Centro Meteo Europeo: caldo africano fulmineo verso l’Italia

Centro Meteo Europeo: caldo africano fulmineo verso l’Italia

L’Alta Pressione africana sale di latitudine

Un’Estate che parte di slancio

Temporali isolati, ma più violenti

Grandinate meno frequenti ma di maggiore impatto

Caldo persistente e poco ventilato

Il METEO cambia registro in modo repentino , e lo fa con un’accelerazione che arriva da SUD , portando con sé caratteristiche tipicamente subtropicali . Secondo gli aggiornamenti più recenti forniti dal Centro Meteo Europeo (ECMWF) , ci troviamo di fronte a una configurazione atmosferica che potrebbe segnare l’inizio di una fase climatica caldissima per l’ ITALIA , ma non solo.

L’Alta Pressione africana sale di latitudine

L’imponente anticiclone africano sta per spingersi con forza verso il bacino del Mediterraneo centrale . Il primo impatto sarà evidente su SARDEGNA , SICILIA , CENTRO e SUD ITALIA , ma la sua influenza si estenderà rapidamente anche verso l’intera PENISOLA IBERICA , i BALCANI , e l’ ANATOLIA . Uno scenario simile non è nuovo, ma la velocità e l’intensità con cui questa massa d’aria calda si muove sta attirando l’attenzione dei meteorologi.

Un’Estate che parte di slancio

Siamo ancora nel mese di MAGGIO , ma il meteo sembra voler bruciare le tappe : temperature molto superiori alla media stagionale stanno per diventare la nuova normalità. E se è vero che in estate deve fare caldo, è anche vero che il tipo di caldo a cui stiamo andando incontro non è più quello che ricordavamo. Si parla, infatti, di ondate di calore estreme , di Heat Dome (le cosiddette “cupole di calore”) e della subsidenza atmosferica , un fenomeno che comprime l’aria verso il basso, aumentando le temperature in superficie e riducendo la nuvolosità.

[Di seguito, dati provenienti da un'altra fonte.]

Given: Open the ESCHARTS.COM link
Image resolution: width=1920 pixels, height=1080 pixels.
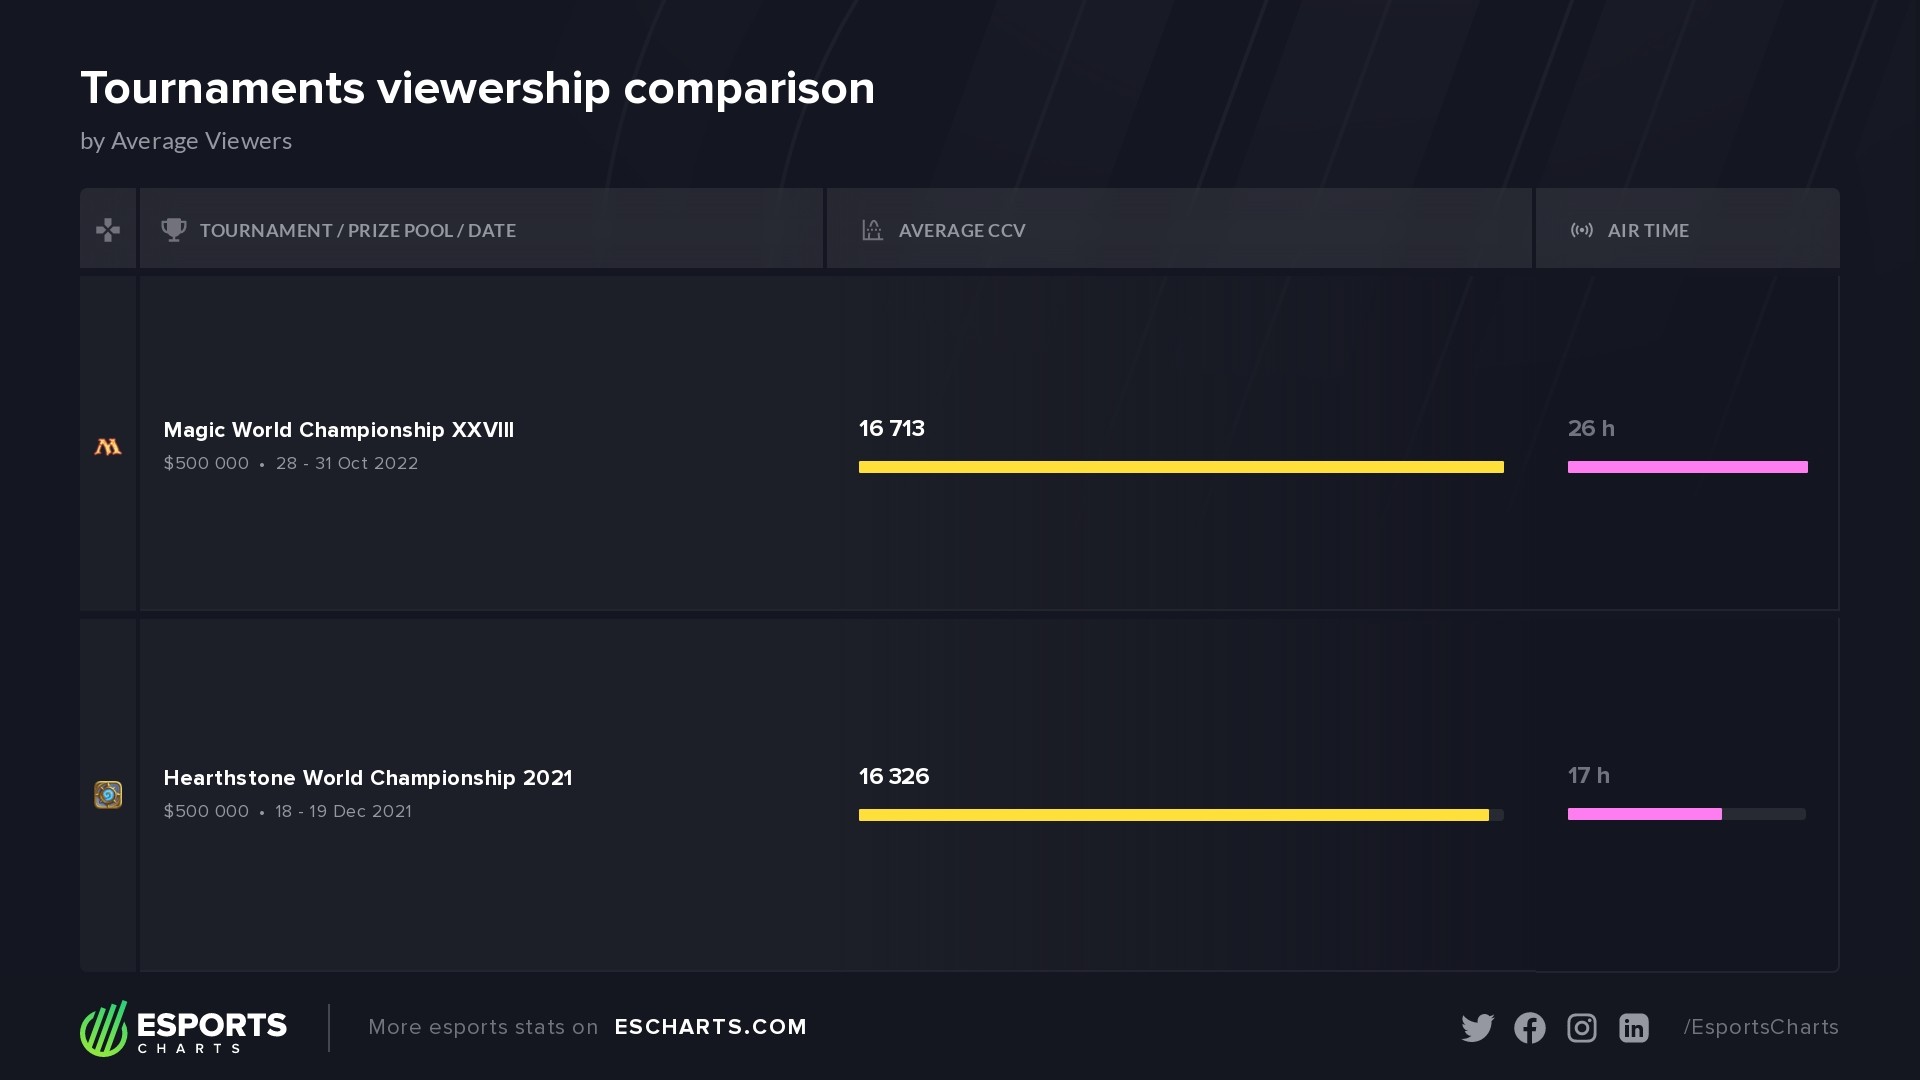Looking at the screenshot, I should point(710,1027).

Temporali isolati, ma più violenti

Nonostante il dominio dell’alta pressione, una piccola parte di perturbazioni atlantiche riuscirà ancora a transitare a nord dell’arco alpino . In questi casi, le correnti più fresche potrebbero riuscire a sconfinare nella pianura padana , generando temporali intensi , anche se più isolati rispetto al recente passato.

E qui vale la pena fermarsi un attimo. Cosa rende questi temporali potenzialmente più pericolosi? La risposta sta nei forti contrasti termici tra l’aria calda preesistente e le infiltrazioni più fresche in quota. L’energia disponibile nell’atmosfera in questi casi aumenta, dando origine a celle temporalesche esplosive .

Grandinate meno frequenti ma di maggiore impatto

Una conseguenza diretta di questa dinamica riguarda le grandinate . Le piogge torrenziali e la grandine fine e abbondante lasciano spazio a un’altra configurazione: chicchi di grandine di dimensioni notevoli , ma meno diffusi sul territorio. Non è un’anomalia: questo succede spesso in questo periodo dell’anno, quando la combinazione tra aria umida e calda e correnti fredde in quota crea le condizioni ideali per grandinate estremamente localizzate ma distruttive .

Caldo persistente e poco ventilato

Le prossime giornate, già da GIOVEDÌ , saranno caratterizzate da una sensazione termica opprimente , soprattutto nelle città dell’entroterra dove la ventilazione sarà scarsa . E non è solo una questione di temperatura: l’umidità elevata contribuirà a rendere il caldo ancora più soffocante .

Lo scenario è destinato a peggiorare qualora si consolidasse sull’ EUROPA CENTRALE , in particolare sul NORD ITALIA , un anticiclone a cuore caldo , in grado di riscaldare ampiamente le masse d’aria continentali su FRANCIA , GERMANIA e ALPI . Tutto ciò amplifica gli effetti anche sulle nostre regioni settentrionali.